Po referacie pochód złożony z pocztów sztandarowych placówek oświatowych, straży pożarnej oraz przedstawicieli władz i zaproszonych gości przemaszerował na plac św. Wojciecha, gdzie dokonano odsłonięcia tablicy pamiątkowej przypominającej o wydarzeniach sprzed dwustu lat. To właśnie tu stał dom, w którym kwaterował cesarz. Zabierając głos, wójt Wielbarka Grzegorz Zapadka zwracał uwagę na niełatwą sytuację ówczesnych mieszkańców miejscowości, dla których kampania napoleońska miała tragiczny aspekt.

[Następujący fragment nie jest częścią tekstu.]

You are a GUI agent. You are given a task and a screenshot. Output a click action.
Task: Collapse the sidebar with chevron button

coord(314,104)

- Zniszczono wtedy znaczną część miasta, wiele budynków spalono, bądź rozebrano na potrzeby wojsk. Trwały grabieże i samowola żołnierzy - mówił wójt. Dodał również, że pamięć o tamtych wydarzeniach jest ważnym składnikiem lokalnej tożsamości.

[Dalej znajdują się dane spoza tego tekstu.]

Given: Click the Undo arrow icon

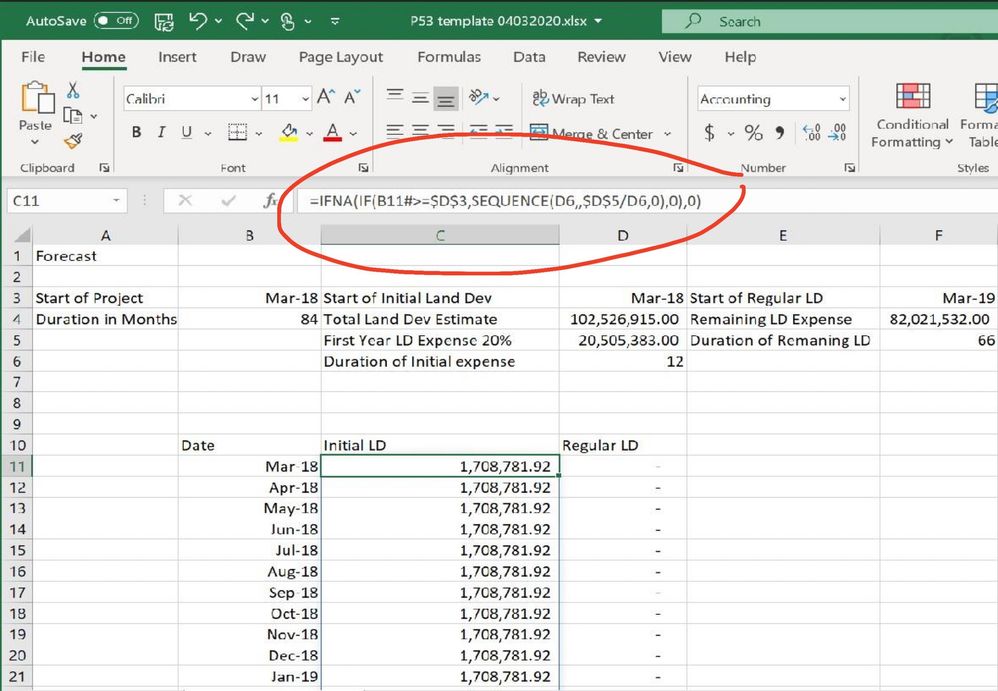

- Trzeba mieć świadomość historyczną miejsca, w którym się znajdujemy - podkreślał Grzegorz Zapadka, przypominając, że na początku XX wieku pamiątki po cesarzu ówcześni mieszkańcy Wielbarka bardzo eksponowali i wykorzystywali do promocji miasta. Z okazji jubileuszu w wielbarskiej księgarni otwarto też wystawę pt. „Napoleon w literaturze”, a profesor Janusz Jasiński podpisywał swoje książki o tematyce napoleońskiej. Obchodom towarzyszyły też inne imprezy. W dawnym kościele ewangelickim odbywał się kiermasz twórców ludowych, na którym można było nabyć prace autorstwa m.in. uczestników Warsztatów Terapii Zajęciowej. Po południu rozegrano mecz piłkarski oldboyów Chorzele-Wielbark, a wielkie świętowanie zakończył festyn „Palinocka” zorganizowany na powitanie lata.